*** EXTRACTED MATERIAL ***

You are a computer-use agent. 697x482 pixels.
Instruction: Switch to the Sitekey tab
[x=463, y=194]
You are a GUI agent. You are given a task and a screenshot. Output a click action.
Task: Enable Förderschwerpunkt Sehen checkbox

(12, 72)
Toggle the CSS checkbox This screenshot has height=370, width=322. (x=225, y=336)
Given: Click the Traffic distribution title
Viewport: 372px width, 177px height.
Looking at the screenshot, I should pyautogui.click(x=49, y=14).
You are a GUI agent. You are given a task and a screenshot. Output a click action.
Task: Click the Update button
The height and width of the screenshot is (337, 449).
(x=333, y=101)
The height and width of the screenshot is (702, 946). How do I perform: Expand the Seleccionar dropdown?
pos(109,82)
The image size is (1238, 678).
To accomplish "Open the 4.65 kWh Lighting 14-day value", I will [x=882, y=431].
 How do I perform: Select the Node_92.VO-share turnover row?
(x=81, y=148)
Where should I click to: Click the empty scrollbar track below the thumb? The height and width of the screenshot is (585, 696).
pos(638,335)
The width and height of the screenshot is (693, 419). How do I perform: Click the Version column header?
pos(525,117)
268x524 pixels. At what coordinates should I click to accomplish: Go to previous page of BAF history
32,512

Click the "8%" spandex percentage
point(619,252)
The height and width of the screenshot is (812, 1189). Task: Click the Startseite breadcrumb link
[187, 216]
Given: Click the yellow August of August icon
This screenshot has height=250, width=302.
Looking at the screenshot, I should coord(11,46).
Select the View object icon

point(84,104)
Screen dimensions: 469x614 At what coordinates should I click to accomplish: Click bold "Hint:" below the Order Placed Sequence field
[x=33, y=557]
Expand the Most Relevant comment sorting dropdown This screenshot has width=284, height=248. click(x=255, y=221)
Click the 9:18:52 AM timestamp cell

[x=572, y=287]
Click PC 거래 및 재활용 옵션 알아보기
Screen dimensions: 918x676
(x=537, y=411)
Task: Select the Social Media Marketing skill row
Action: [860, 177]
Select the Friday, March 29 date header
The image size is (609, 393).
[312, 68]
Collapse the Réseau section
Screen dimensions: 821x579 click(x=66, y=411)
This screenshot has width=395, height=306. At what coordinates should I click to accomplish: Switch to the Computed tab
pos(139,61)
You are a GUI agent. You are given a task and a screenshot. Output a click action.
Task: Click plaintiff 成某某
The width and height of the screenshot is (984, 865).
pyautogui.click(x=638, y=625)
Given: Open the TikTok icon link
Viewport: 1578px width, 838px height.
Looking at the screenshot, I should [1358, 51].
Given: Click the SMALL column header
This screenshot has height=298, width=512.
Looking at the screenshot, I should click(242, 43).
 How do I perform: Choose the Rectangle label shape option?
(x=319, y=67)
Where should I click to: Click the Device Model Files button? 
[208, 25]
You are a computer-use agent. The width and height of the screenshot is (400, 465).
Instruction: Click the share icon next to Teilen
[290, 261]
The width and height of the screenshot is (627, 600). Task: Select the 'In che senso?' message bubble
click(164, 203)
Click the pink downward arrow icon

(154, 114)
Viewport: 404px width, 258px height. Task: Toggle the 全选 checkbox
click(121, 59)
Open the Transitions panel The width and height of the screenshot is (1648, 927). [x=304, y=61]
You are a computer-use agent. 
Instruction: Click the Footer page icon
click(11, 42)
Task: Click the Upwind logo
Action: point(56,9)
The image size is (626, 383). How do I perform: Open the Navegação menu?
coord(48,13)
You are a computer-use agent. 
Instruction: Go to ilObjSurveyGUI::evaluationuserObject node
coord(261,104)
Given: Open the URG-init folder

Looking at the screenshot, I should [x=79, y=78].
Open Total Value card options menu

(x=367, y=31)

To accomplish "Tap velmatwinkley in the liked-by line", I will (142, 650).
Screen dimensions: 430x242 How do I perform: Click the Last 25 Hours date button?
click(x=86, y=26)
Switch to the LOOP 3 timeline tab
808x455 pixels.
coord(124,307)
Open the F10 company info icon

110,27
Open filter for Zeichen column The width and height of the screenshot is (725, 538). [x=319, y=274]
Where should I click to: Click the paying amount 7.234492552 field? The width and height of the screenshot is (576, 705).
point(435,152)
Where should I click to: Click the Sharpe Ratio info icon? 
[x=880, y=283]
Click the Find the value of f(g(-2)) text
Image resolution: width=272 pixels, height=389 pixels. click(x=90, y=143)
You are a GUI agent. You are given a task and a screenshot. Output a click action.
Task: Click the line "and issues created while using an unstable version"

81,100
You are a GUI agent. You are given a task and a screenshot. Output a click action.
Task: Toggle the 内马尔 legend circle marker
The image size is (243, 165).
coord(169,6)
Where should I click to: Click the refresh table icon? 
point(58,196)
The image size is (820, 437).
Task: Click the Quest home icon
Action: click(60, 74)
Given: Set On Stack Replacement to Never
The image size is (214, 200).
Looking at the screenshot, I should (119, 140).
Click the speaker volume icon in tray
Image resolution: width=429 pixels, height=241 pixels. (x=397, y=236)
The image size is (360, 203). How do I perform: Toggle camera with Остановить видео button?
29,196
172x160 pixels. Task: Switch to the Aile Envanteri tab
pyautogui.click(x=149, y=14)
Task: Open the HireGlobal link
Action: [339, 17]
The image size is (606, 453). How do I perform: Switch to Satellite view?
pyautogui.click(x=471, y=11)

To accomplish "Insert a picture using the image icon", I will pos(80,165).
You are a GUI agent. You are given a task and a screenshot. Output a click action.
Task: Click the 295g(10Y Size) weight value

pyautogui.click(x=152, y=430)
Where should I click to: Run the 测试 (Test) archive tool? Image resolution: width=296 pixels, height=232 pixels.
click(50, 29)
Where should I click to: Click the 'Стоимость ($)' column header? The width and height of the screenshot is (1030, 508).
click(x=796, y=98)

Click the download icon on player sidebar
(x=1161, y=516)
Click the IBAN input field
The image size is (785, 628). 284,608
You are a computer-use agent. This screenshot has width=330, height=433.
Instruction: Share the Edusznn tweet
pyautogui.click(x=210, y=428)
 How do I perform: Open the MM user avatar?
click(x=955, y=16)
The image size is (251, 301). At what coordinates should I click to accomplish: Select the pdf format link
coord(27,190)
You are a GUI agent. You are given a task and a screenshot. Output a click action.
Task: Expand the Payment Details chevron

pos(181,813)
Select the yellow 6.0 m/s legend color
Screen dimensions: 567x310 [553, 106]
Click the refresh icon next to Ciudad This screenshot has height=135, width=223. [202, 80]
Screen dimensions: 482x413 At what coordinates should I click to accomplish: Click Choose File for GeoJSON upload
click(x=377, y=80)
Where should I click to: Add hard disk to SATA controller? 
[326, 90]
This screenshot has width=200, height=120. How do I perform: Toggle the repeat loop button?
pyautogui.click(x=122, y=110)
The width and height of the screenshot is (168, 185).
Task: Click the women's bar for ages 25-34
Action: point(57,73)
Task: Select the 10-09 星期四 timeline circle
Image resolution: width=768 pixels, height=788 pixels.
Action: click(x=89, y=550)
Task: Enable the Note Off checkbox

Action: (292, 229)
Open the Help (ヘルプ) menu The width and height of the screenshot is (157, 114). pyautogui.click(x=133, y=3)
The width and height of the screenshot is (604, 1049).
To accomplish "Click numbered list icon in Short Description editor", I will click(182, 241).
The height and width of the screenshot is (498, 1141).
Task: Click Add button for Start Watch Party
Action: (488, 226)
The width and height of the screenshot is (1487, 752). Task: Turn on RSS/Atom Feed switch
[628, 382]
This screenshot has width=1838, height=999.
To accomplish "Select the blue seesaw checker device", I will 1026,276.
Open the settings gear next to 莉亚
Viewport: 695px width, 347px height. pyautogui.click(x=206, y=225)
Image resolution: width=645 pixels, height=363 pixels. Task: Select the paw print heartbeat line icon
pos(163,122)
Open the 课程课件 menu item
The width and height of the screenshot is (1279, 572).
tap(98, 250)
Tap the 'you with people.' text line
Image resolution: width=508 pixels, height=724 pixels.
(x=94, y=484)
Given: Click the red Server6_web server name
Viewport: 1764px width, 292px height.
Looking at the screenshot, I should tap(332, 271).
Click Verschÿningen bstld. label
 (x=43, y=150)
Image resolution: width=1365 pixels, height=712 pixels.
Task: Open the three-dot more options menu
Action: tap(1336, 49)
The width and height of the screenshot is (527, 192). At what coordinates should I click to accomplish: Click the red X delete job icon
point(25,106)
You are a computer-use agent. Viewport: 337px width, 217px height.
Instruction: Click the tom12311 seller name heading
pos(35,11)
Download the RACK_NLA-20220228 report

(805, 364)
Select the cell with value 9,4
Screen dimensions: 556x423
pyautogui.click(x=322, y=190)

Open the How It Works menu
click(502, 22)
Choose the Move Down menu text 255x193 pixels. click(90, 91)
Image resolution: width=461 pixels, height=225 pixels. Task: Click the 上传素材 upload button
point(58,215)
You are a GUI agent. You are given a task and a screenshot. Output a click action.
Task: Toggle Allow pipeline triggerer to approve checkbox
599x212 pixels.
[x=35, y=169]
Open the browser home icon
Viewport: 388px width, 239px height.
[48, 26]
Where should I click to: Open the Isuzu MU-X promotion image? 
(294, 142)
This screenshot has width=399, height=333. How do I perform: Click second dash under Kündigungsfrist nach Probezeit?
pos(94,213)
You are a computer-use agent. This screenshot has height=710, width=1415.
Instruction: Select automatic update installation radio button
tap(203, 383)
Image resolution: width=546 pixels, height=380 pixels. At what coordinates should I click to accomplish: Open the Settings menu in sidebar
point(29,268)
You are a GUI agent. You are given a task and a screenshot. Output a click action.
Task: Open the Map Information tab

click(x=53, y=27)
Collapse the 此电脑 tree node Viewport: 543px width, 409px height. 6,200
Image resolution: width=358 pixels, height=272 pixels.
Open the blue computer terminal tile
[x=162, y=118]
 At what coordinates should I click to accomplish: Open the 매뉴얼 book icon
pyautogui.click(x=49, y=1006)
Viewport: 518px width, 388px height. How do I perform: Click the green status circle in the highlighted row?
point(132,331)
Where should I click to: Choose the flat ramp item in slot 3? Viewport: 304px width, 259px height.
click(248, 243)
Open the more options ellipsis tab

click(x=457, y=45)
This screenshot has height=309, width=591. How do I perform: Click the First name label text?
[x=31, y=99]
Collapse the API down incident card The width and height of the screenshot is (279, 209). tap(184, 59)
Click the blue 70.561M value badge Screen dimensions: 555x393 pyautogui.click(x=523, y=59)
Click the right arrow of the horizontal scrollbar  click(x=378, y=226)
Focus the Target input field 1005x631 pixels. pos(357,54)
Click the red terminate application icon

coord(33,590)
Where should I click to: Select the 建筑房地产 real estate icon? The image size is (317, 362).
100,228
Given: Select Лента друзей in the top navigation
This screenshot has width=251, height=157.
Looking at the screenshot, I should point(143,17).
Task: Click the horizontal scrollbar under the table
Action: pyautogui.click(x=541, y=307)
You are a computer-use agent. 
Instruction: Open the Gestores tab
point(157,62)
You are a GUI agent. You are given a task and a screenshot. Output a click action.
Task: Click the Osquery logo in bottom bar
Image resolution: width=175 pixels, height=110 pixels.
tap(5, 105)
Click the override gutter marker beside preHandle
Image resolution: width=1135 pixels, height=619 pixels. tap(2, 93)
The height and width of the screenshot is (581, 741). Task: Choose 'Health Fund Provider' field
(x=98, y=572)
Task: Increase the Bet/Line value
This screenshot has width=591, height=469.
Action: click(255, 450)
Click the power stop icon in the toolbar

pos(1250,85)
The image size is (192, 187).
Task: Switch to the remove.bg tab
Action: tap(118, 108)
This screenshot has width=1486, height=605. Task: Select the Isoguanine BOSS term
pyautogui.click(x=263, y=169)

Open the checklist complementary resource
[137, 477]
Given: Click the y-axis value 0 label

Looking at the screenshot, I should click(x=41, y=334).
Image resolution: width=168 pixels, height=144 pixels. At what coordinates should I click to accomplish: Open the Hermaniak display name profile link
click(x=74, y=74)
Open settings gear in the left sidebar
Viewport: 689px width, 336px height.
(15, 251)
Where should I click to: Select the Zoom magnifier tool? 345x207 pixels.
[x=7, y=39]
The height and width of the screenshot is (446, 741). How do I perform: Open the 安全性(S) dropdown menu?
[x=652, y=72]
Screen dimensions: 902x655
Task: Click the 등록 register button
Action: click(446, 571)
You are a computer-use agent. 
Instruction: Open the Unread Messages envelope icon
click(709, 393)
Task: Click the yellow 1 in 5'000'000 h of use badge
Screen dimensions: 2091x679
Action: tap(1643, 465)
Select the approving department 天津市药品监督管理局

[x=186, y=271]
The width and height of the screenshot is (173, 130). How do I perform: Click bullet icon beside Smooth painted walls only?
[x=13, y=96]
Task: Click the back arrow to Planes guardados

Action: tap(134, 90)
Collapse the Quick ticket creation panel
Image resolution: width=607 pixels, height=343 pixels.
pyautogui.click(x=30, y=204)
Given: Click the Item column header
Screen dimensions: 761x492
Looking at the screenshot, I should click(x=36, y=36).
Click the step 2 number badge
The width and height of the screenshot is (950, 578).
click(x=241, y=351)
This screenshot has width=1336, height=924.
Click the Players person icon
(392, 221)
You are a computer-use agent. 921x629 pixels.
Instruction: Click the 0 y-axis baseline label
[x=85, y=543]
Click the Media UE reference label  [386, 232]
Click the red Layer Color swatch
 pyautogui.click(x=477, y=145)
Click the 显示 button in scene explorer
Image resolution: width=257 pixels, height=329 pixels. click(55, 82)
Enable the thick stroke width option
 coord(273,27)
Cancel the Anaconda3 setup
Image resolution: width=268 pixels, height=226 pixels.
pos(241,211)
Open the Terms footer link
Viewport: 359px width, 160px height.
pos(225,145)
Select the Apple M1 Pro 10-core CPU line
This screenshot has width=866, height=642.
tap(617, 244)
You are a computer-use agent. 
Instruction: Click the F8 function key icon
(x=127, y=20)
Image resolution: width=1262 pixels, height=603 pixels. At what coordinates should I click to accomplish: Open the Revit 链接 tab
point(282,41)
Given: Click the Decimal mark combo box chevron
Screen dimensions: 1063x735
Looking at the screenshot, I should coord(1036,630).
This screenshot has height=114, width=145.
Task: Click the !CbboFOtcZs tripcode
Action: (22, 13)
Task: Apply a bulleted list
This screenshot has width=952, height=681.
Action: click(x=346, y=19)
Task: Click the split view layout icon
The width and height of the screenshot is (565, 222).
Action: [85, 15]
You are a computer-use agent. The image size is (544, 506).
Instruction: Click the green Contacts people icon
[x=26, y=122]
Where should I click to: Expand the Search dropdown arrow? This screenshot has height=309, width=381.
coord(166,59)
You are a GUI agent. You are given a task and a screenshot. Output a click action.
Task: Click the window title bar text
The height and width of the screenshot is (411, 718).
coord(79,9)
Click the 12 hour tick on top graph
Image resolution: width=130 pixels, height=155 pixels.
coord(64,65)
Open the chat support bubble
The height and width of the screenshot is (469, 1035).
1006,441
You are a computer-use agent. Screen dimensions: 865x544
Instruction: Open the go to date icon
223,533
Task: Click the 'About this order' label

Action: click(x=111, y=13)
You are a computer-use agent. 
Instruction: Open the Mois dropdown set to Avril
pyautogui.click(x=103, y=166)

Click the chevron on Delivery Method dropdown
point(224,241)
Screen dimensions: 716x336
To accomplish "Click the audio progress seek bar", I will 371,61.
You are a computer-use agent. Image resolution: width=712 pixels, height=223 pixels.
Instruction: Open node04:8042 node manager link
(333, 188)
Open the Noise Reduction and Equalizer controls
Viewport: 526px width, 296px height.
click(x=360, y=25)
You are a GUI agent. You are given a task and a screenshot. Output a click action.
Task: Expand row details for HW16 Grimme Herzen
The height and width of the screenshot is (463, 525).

*** End of EXTRACTED MATERIAL ***

ACTION ITEM
Please copy the lines above from the line with "The height and width of the screenshot is (812, 1189)." up to and including the line with "Click PC 거래 및 재활용 옵션 알아보기", exactly as written and with nothing else.

SOLUTION TO THIS TASK
The height and width of the screenshot is (812, 1189). Task: Click the Startseite breadcrumb link
[187, 216]
Given: Click the yellow August of August icon
This screenshot has height=250, width=302.
Looking at the screenshot, I should coord(11,46).
Select the View object icon

point(84,104)
Screen dimensions: 469x614 At what coordinates should I click to accomplish: Click bold "Hint:" below the Order Placed Sequence field
[x=33, y=557]
Expand the Most Relevant comment sorting dropdown This screenshot has width=284, height=248. click(x=255, y=221)
Click the 9:18:52 AM timestamp cell

[x=572, y=287]
Click PC 거래 및 재활용 옵션 알아보기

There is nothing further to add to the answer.